Although I never had the opportunity to see Andrew Lloyd Webber’s much acclaimed, award winning staged musical Phantom of the Opera, count me as one of the many fans familiar with the story and music anxious to see the movie adaptation. According to others at my screening who said they saw the stage production, word is that Webber’s film version is loyal to his play. On that note, I now realize why the play is so popular having reached an audience of over 80 million theatergoers in 18 countries around the world, and why it earned over 50 major awards including seven Tony Awards when on Broadway.

Writer/composer Webber’s winning collaboration with film director Joel Schumacher (Phone Booth) results in a hauntingly beautiful film with much to rave about.  From the lavish period set designs to the sweeping camerawork, the stunning costumes, mesmerizing score and the fabulous cast, this film is enthralling from beginning to end. Some of the scenes simply took my breath away.

Loosely based on Gaston Leroux’s novel The Phantom of the Opera, Webber’s operatic musical tells the tragic story of a love that could never be realized between a facially disfigured musical genius that lives in the catacombs of a Paris opera house, and the young beauty, Christine, he mentored in the shadows of the dark. When Christine (Emmy Rossum) and a former childhood friend, Raoul (Patrick Wilson) fall in love, it sets the stage for a dramatic series of events as the result of jealousy and feelings of betrayal.

The story opens in 1919 Paris at an auction inside a run down opera house, where a wheelchair ridden elderly man and woman show some special interest in the chandelier and a music box that has a cymbal playing monkey doll sitting on top.
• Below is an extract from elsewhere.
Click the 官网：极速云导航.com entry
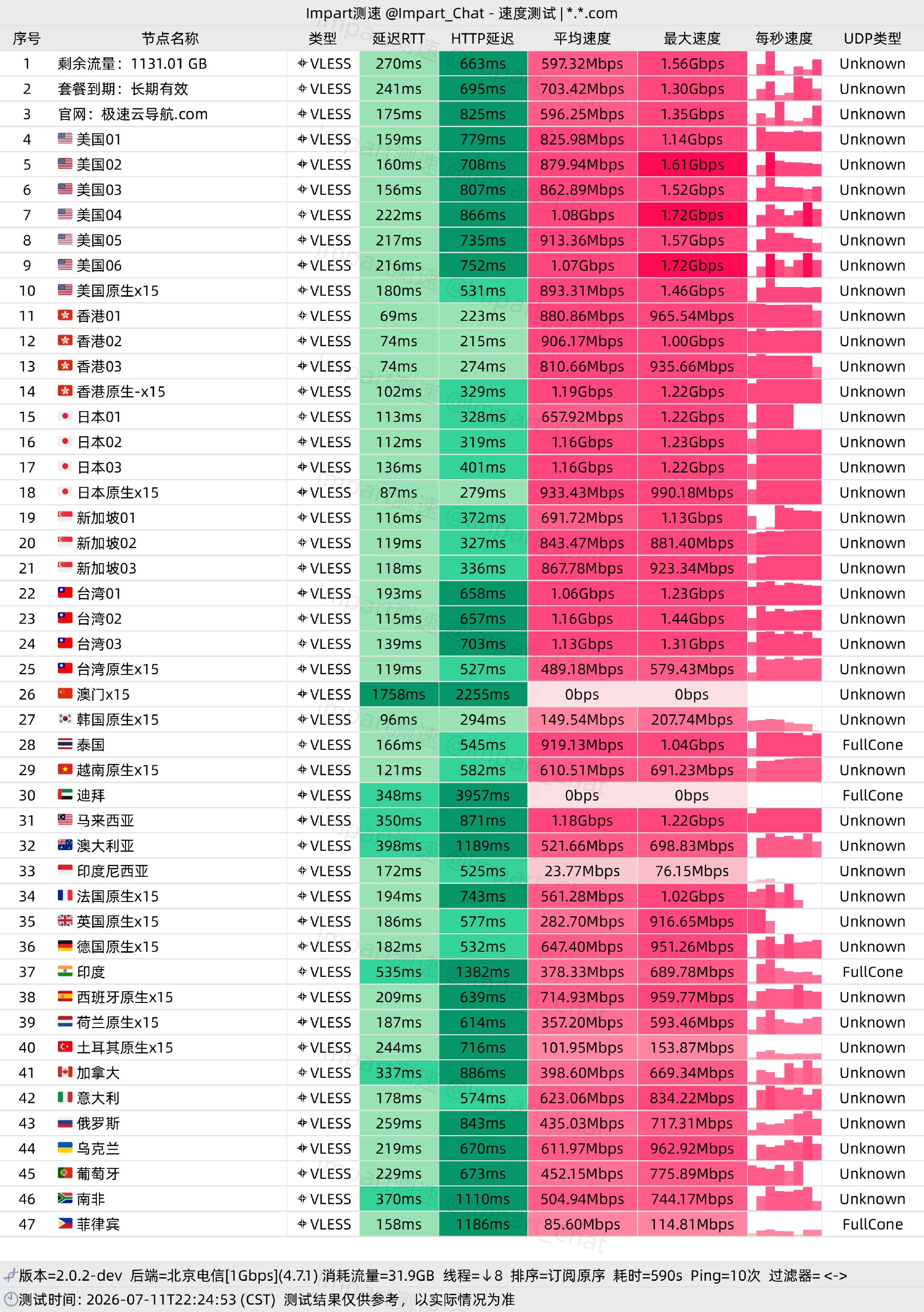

Eventually at the end, we find out the significance of the items.  Flashback to 1870, when the Opera Populaire was in its heyday, and we learn about Christine’s background and how Madame Giry took her in after her father’s death.  Christine is unaware that the unseen force she believed was the Angel of Music who trained her to sing, is also the Phantom of the Opera, a hidden presence who has put a lingering fear into the performers and patrons of the theatre.  Although he had power over the opera house with demands that are met, the obsessive need to possess and control his beautiful muse when she falls for another man, would eventually lead to violence and disaster.

Gerard Butler’s voice does not have the distinctive vocal prowess of Michael Crawford’s, who originated the role of the Phantom on the musical stage. But, he does possess a good voice able to deliver challenging songs such as the beautiful and moving “Music of the Night”, with passion and intensity. Whatever he might lack in vocal magnitude is compensated by his powerful, emotionally riveting, sympathetic portrayal of this tragic figure.  Butler (last seen in Lara Croft Tomb Raider: The Cradle of Life) is charismatic as the troubled Phantom, conveying both a threatening air and amazing sexiness to the character. His scenes alone with Christine (Emmy Rossum) are so sensual and steamy that I wanted to be in her shoes.  Never mind his facial scars.  This guy is hot!
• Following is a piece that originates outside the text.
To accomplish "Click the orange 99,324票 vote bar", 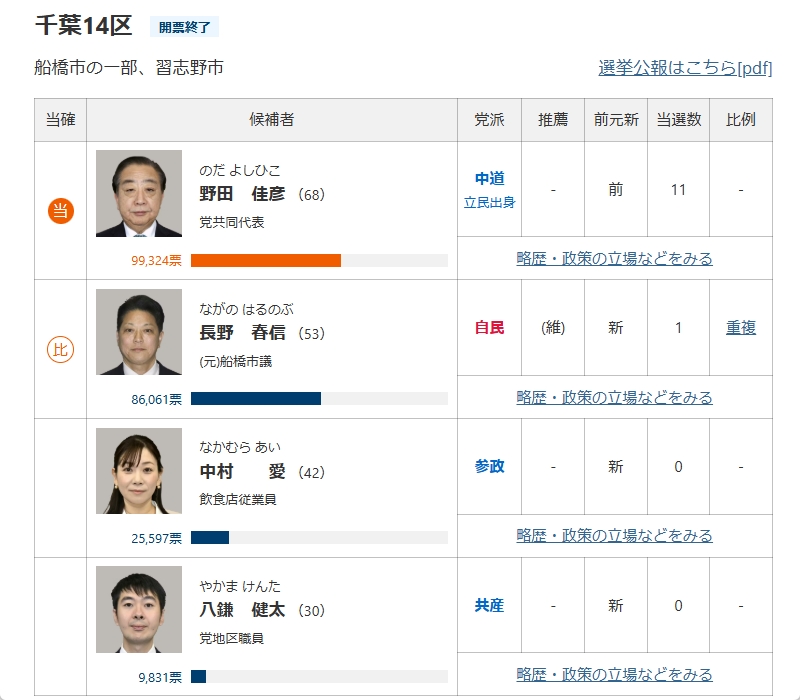I will tap(266, 261).
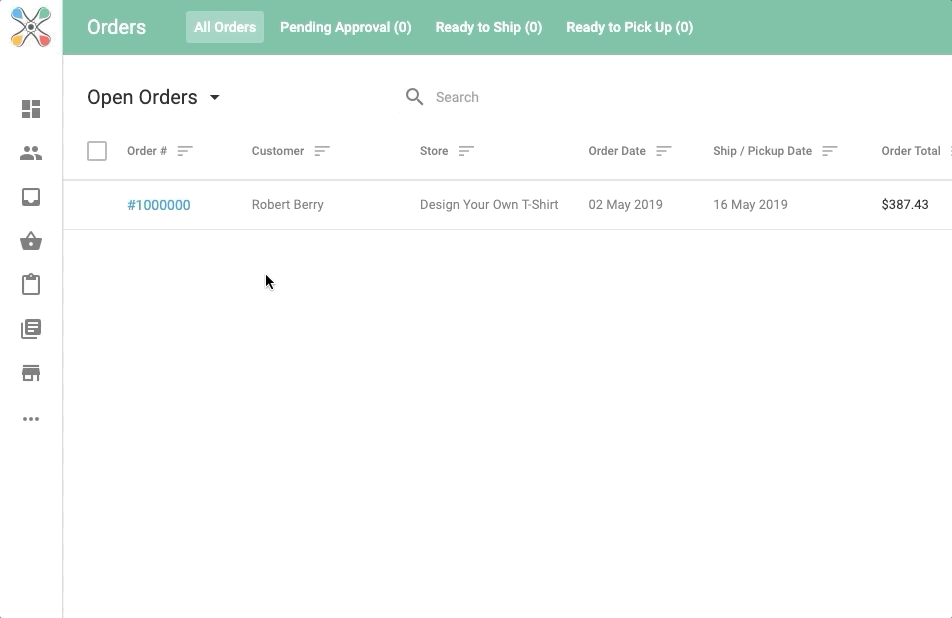Sort by Customer column

(321, 151)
As for Emmy Rossum, she is splendid, evoking a mixture of innocence and strength as Christine. She is a delicate beauty with an angelic voice to match, quite similar to Sarah Brightman’s, Webber’s original Christine and former wife.  And, that says a lot!
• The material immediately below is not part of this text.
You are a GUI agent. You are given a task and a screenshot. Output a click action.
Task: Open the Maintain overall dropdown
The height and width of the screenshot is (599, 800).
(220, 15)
The impressive supporting cast includes Minnie Driver, hilarious as Carlotta, the temperamental Italian opera diva, Miranda Richardson as Madame Giry, the ballet mistress who hides the secret to the Phantom and his past, and Patrick Wilson (The Alamo), as Raoul, Christine’s handsome, romantic suitor.

As you can tell, I really, really liked this musical. In fact, I think it is far better than Moulin Rouge or the filmed adaptation of the hit musical Chicago, which, as I see it, was way overrated and didn’t deserve the Best Picture Oscar nod a few years back.  Phantom, the movie, is a cinematic and artistic triumph for Andrew Lloyd Webber and director Schumacher.

I love musicals, and this one fits the bill.  Trust me - the Phantom’s story and music will haunt you for days after leaving the theatre. In this case, that experience is a good thing!